Pixel coordinate grounding data
-- Opening Marker --
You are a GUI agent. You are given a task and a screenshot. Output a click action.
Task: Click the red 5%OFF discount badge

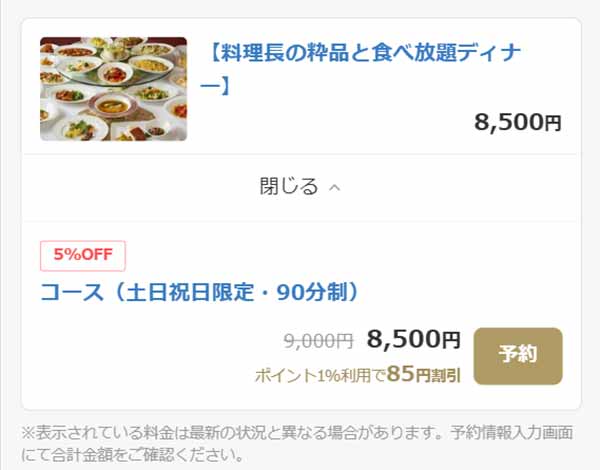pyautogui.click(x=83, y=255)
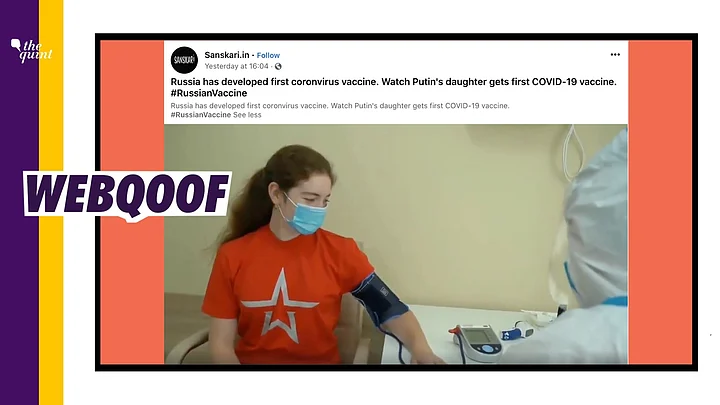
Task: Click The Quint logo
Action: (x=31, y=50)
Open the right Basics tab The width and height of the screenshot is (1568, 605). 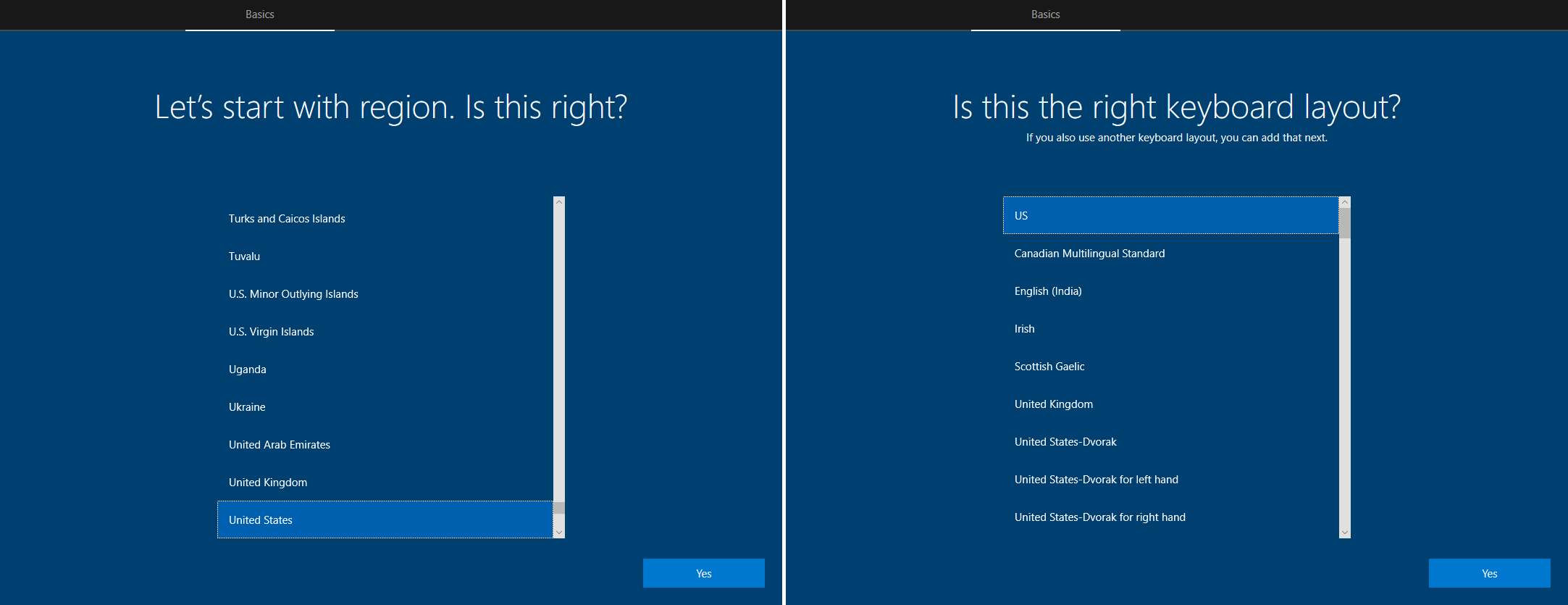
-- Closing Marker --
* WHAT TO WORK ON:
For each record, return its text exactly and leave any picture out.

* OUTPUT OF THE EXERCISE:
You are a GUI agent. You are given a task and a screenshot. Output a click action.
Task: Click the red 5%OFF discount badge

pyautogui.click(x=83, y=255)
Task: Click The Quint logo
Action: (x=31, y=50)
Open the right Basics tab The width and height of the screenshot is (1568, 605). 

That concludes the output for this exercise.